**EXERCISE REQUIREMENTS**
Copy the lines below verbatim, from the line with "Toggle Completed Work" up to and including the line with "Action: pos(1238,19)".

**SUPPLIED MATERIAL**

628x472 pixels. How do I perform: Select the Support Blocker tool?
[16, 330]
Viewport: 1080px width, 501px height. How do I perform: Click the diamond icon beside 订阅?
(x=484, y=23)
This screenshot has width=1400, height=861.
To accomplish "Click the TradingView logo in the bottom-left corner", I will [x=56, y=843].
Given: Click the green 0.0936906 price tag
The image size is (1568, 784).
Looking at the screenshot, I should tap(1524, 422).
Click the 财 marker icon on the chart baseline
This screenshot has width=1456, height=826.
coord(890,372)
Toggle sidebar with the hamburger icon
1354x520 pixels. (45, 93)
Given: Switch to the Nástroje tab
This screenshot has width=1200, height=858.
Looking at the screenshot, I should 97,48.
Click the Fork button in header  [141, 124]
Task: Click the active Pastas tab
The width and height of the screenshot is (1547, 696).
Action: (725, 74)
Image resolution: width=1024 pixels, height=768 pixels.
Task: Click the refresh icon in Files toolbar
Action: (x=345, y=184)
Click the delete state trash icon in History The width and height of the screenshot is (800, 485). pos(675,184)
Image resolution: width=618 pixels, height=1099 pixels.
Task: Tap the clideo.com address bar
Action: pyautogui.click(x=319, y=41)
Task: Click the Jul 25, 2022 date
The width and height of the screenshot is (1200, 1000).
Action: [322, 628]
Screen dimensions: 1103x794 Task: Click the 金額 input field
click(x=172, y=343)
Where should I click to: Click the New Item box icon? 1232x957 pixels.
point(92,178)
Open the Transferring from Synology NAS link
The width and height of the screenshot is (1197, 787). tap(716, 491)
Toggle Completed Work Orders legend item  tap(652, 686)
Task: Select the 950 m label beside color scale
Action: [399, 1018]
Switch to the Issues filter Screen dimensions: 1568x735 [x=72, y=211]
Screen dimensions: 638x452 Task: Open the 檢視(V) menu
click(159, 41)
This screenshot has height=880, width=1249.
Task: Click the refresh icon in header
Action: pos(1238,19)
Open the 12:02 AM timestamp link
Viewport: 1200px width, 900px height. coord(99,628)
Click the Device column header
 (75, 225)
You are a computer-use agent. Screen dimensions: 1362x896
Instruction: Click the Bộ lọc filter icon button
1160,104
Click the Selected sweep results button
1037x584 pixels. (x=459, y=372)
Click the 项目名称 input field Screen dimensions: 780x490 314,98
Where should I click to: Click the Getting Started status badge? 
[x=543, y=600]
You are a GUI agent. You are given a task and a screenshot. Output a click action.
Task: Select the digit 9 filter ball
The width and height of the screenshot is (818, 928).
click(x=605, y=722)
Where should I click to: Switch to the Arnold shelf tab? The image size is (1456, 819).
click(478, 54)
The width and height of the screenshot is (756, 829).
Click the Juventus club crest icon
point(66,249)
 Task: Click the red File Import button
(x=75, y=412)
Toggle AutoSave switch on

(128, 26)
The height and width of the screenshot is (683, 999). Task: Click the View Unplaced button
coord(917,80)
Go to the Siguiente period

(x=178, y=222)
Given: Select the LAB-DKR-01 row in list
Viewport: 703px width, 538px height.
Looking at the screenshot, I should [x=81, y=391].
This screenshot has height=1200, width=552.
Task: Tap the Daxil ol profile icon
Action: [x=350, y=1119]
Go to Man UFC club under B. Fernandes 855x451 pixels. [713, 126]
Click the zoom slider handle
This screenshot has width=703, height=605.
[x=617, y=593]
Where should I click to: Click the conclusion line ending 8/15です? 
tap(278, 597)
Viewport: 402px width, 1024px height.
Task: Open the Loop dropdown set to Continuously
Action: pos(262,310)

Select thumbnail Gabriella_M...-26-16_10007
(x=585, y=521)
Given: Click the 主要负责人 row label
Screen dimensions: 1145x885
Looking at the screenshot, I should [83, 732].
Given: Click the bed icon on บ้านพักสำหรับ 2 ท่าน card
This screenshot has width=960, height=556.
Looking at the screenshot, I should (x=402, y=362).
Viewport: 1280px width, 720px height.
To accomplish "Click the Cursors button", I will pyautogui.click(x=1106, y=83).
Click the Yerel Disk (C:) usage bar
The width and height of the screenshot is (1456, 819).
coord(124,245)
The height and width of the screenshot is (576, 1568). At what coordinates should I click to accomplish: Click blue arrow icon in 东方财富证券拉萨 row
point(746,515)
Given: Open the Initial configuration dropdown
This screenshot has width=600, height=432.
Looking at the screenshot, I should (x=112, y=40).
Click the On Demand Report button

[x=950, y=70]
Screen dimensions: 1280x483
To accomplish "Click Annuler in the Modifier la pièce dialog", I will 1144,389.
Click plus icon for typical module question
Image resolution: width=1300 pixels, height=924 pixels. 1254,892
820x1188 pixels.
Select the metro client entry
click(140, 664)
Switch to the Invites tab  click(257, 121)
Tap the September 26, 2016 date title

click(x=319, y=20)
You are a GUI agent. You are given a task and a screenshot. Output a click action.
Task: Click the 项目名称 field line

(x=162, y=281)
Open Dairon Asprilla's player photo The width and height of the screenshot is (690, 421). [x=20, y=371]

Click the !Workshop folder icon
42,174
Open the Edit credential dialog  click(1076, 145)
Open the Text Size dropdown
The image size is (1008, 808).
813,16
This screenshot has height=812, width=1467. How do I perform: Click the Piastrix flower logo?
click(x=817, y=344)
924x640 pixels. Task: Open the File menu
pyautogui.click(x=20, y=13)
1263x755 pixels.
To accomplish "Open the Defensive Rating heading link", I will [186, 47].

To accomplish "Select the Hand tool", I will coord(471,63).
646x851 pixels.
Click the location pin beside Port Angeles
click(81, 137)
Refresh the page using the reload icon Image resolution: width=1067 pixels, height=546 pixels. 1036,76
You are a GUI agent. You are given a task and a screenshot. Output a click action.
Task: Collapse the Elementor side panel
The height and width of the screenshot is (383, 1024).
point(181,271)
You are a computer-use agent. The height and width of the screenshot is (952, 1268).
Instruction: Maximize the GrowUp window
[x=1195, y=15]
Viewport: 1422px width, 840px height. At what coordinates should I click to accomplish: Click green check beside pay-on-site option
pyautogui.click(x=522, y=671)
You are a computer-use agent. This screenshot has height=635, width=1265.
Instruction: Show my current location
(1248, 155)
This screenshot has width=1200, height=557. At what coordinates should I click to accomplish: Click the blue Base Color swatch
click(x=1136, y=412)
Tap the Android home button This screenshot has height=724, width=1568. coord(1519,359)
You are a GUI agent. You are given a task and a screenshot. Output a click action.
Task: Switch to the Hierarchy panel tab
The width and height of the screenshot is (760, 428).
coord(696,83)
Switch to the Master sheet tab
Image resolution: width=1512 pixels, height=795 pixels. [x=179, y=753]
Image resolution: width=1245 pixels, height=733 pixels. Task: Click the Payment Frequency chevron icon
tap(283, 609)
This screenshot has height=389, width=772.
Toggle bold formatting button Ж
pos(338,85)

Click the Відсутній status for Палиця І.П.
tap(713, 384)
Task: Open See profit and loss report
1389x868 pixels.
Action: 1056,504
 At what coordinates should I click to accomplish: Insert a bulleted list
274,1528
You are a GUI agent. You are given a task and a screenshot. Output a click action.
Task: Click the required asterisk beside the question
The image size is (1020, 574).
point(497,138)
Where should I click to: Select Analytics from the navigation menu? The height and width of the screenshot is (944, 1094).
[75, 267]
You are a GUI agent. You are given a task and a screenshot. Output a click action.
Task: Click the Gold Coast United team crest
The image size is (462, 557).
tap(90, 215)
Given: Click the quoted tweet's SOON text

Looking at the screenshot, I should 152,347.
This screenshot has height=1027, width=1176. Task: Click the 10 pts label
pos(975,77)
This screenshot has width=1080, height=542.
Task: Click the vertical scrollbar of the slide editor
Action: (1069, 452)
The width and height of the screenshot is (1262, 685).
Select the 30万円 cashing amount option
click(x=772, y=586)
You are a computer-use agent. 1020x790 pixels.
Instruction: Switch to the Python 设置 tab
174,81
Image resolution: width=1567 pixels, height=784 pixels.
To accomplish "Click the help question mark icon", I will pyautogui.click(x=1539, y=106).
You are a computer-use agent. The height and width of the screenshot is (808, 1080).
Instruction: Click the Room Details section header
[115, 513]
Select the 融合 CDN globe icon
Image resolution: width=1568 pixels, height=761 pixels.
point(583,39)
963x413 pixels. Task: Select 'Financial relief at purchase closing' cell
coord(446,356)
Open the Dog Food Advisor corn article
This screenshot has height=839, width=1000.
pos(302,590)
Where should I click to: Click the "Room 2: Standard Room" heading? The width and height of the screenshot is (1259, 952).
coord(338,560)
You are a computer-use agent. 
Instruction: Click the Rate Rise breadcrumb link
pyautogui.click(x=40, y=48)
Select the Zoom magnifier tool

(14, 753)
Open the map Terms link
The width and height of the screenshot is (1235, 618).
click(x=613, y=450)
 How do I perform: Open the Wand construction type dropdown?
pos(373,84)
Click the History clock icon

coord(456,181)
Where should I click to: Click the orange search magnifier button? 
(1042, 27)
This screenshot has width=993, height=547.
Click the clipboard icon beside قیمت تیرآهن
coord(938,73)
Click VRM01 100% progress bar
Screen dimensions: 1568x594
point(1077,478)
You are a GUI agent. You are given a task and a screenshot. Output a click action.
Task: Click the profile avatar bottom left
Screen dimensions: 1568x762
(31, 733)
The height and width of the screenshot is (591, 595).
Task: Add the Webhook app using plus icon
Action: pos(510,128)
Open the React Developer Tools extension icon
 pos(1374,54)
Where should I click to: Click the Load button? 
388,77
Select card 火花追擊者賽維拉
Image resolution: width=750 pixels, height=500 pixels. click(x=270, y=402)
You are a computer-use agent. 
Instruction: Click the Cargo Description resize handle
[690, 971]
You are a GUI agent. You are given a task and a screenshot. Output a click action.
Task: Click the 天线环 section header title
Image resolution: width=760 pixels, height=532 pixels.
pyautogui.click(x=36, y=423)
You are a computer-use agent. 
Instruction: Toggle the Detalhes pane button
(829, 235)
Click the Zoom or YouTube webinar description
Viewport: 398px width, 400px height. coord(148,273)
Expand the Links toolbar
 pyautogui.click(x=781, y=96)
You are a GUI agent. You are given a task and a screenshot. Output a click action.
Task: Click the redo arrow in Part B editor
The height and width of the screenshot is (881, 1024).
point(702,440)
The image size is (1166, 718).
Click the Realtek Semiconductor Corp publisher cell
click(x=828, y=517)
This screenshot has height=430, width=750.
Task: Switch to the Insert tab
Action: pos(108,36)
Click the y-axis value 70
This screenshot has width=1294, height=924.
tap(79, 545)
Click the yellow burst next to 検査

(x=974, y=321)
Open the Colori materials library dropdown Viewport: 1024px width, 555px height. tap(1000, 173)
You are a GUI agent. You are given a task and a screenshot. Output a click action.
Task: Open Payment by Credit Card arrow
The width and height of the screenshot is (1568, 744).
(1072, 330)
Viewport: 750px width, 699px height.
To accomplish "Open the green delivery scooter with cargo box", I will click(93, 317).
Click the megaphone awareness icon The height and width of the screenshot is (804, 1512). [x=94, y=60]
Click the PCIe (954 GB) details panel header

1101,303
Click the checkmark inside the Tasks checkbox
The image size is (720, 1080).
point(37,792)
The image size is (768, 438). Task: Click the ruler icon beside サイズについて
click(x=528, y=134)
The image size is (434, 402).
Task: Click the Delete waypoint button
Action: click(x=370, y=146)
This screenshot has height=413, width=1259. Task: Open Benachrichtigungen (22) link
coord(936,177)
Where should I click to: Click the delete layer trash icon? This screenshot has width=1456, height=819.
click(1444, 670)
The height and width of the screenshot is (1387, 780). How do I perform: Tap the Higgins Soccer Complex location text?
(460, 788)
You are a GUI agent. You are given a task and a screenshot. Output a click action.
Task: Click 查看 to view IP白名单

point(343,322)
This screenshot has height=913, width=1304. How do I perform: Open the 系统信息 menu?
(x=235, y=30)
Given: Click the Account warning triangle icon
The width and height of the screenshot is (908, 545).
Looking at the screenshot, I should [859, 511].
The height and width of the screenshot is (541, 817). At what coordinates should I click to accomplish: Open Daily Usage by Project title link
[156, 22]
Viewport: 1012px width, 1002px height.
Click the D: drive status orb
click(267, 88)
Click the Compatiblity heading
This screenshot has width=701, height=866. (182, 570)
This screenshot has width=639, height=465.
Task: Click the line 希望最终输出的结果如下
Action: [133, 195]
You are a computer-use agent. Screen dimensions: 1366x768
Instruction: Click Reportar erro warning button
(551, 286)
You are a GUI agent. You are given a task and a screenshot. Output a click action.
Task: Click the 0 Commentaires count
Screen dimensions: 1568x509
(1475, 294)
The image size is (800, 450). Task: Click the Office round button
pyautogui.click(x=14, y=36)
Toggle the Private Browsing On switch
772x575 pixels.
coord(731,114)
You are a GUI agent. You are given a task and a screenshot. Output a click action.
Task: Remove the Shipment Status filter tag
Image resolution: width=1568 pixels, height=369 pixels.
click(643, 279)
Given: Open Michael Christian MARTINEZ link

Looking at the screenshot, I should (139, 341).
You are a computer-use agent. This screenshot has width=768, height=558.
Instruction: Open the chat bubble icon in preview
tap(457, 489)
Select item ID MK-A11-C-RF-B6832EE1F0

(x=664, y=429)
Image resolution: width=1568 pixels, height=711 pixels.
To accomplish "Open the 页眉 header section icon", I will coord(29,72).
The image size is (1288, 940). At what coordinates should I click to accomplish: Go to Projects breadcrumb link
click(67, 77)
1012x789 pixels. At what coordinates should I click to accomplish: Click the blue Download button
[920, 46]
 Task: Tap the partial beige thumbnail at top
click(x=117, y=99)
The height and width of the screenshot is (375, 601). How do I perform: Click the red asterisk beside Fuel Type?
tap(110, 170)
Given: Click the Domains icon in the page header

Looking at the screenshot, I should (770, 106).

**THE ANSWER**
Toggle Completed Work Orders legend item  tap(652, 686)
Task: Select the 950 m label beside color scale
Action: [399, 1018]
Switch to the Issues filter Screen dimensions: 1568x735 [x=72, y=211]
Screen dimensions: 638x452 Task: Open the 檢視(V) menu
click(159, 41)
This screenshot has height=880, width=1249.
Task: Click the refresh icon in header
Action: pos(1238,19)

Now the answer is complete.